The fact that all sites gave lower ratings, on average, to movies in 2016 vs 2015 casts our earlier findings about the differences in Fandango's ratings between the two years in a new light. If Fandango's ratings are lower in 2016 than 2015 for the same reasons other site's ratings are lower, then Fandango may not have corrected their ratings bias after all.
Fandango's 2016 reviews, in aggregate, are roughly 1/2 star lower than their 2015 reviews.

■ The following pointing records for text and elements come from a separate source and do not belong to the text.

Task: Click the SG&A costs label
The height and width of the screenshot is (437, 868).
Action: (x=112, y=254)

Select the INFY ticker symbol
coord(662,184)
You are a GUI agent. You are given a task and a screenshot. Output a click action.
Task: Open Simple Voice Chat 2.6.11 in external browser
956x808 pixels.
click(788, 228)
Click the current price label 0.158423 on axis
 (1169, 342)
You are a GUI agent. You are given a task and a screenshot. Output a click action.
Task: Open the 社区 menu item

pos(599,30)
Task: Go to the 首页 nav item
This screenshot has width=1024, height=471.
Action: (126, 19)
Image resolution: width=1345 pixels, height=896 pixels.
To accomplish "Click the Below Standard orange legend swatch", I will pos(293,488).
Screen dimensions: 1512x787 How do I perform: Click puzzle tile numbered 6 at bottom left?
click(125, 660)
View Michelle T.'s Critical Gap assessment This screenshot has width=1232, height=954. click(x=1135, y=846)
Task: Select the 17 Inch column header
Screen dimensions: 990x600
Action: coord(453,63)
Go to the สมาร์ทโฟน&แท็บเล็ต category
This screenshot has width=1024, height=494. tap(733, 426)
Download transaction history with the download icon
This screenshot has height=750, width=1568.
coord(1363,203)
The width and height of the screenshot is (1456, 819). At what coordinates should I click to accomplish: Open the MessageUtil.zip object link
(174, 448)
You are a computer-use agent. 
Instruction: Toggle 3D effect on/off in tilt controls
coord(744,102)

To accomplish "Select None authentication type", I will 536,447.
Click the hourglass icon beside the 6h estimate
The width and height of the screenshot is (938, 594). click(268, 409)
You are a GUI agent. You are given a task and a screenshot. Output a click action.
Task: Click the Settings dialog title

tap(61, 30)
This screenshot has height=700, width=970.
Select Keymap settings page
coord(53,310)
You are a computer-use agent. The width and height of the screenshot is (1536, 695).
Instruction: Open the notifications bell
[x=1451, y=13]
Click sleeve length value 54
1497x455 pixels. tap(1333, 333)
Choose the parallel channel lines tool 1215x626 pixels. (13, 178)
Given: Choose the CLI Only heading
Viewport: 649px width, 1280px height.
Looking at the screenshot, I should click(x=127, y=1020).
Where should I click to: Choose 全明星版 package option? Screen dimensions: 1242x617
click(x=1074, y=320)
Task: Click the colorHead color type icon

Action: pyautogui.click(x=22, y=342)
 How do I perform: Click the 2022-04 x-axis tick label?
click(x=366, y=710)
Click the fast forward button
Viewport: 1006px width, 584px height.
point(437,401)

This is as one would would expect if Fandango addressed the issues in the Fivethirtyeight expose, which found that Fandango seemed to be inflating film's average reviews by approximately 1/2 star. Or so it would seem if one only looked in the differences in distribution of Fandango's ratings in 2015 vs 2016.
If we look at the differences in the distributions or ratings on other film review sites we see that their aggregated reviews are also roughly 1/2 star lower in 2016 than they were in 2015. This suggests that 2016's films were not as well received as 2015's films, in general, and therefore that the change in Fandango's ratings was due to outside factors, rather than reforms in Fandango's ratings system.